Prior to the season, few outside of Oakland expected the 2018 Athletics to win as many as 80 games. Fewer still saw them as an 85-win team. And perhaps none thought they would be around come October.

The A’s lost their chance to clinch a postseason berth at home Sunday, but Monday, before they had finished the first inning in Seattle, their advancement became official. With the Rays falling to the Yankees in Tampa, the A’s became the fifth and final team to lock up their spot in the postseason.

Their fight is far from over, though.

A chance — albeit slim — remains that the A’s catch the division-leading Astros. More likely, Oakland still has a chance to host a one-game Wild Card matchup with the Yankees.

Manager Bob Melvin, who grew up in the Bay Area attending A’s games at the Oakland Coliseum, knows full well the advantages of hosting a potential winner-take-all game:

“You always want to play at home because it can be a real advantage and we’ve played really well in the second half at home.”

But, the skipper added, playing on the road is far from demoralizing for a club currently fourth in baseball in road on-base percentage (.331), third in road average (.263), second in road runs (408) and first in road homers (125):

“We’re not afraid to play on the road. We’ve done really well on the road this year, and our offensive numbers are a little bit more so. If it gets to that, I don’t think anybody would be too worried about that.”

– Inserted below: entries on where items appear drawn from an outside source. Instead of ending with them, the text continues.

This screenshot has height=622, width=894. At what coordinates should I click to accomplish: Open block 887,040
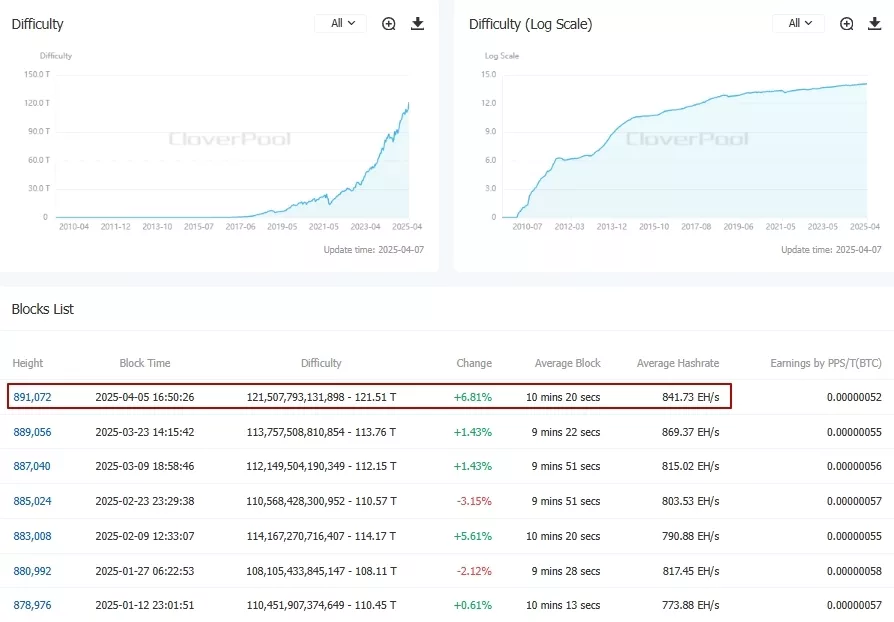click(32, 466)
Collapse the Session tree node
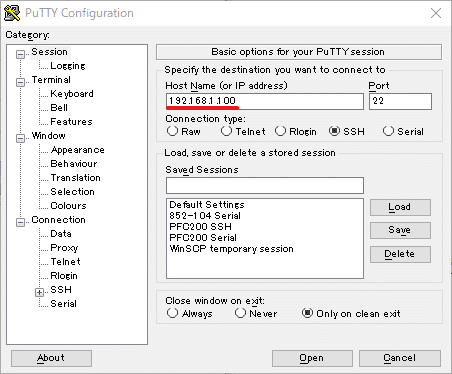This screenshot has width=452, height=374. (20, 54)
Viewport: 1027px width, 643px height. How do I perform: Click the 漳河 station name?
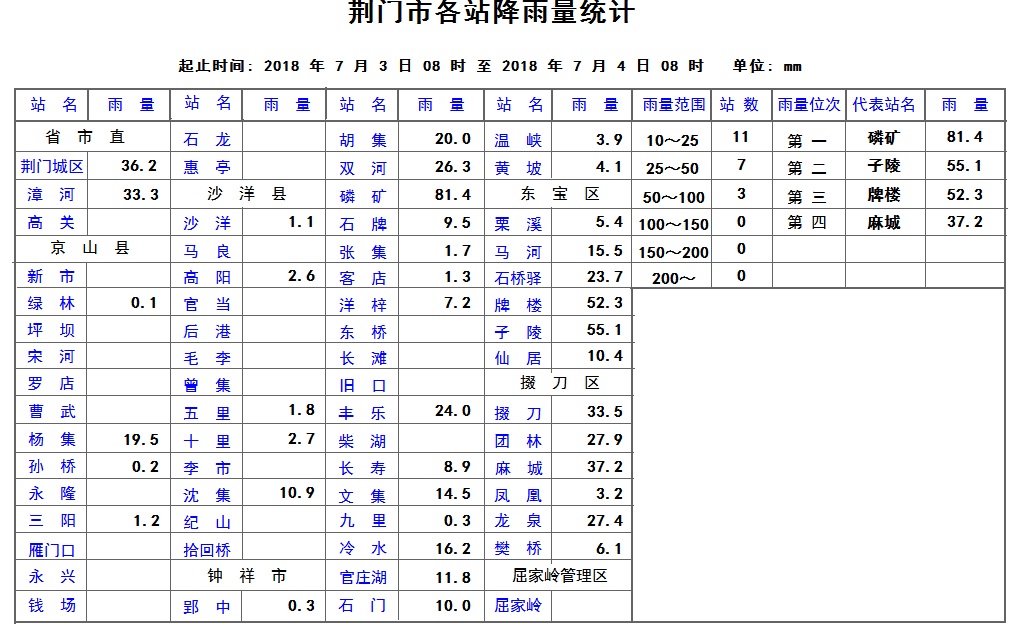click(52, 195)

All the offense has amounted to one of the best records in baseball, a fourth-best 44-31 to be precise. But Oakland, which holds the fourth-best overall record in the league, is far from a rollover at home. Their 50-31 record at home is sixth-best — third-most wins.

Bay Area native Marcus Semien said, regardless of the A’s successful road season, that it would be and advantage home field, particularly if their postseason survival rests on a single game:

“When (the Oakland Coliseum) is packed it gets really loud and crazy, that puts pressure on the other team and gets us going. That’s why, if we don’t win the division, it would be great to host here.”

Semien pointed to something else that he feels could give his team an advantage in the postseason, something that many see as a disadvantage:

“A lot of teams don’t seem comfortable here. Especially with with how the field is playing with the Raiders here, it’s just a different place. We know what to expect when we play here.”

Everyone who plays in Oakland in October, be it the Yankees in a Wild Card game, the Red Sox in a championship series game or Cleveland in a division series game, will have to hit in the heavy Bay Area Autumn air, neutralizing each side identically. Like Semien said, the Oakland infield, particularly Jed Lowrie and Semien who have played on the dual-sport surface for years, holds the true advantage in a postseason series.

Another advantage Oakland will have, as potential Wild Card game starter Mike Fiers said, is the fact that the club have been playing and winning playoff-type games for about a month:

“We played team-baseball on the road and in tight games where it’s tough; those are the types of games that’s going to happen in the playoffs, so it’s good to see that.”

The A’s will certainly head into the postseason far from the underdogs they were six months ago when the regular season began, and their A’s fans have every reason to be excited at the possibilities.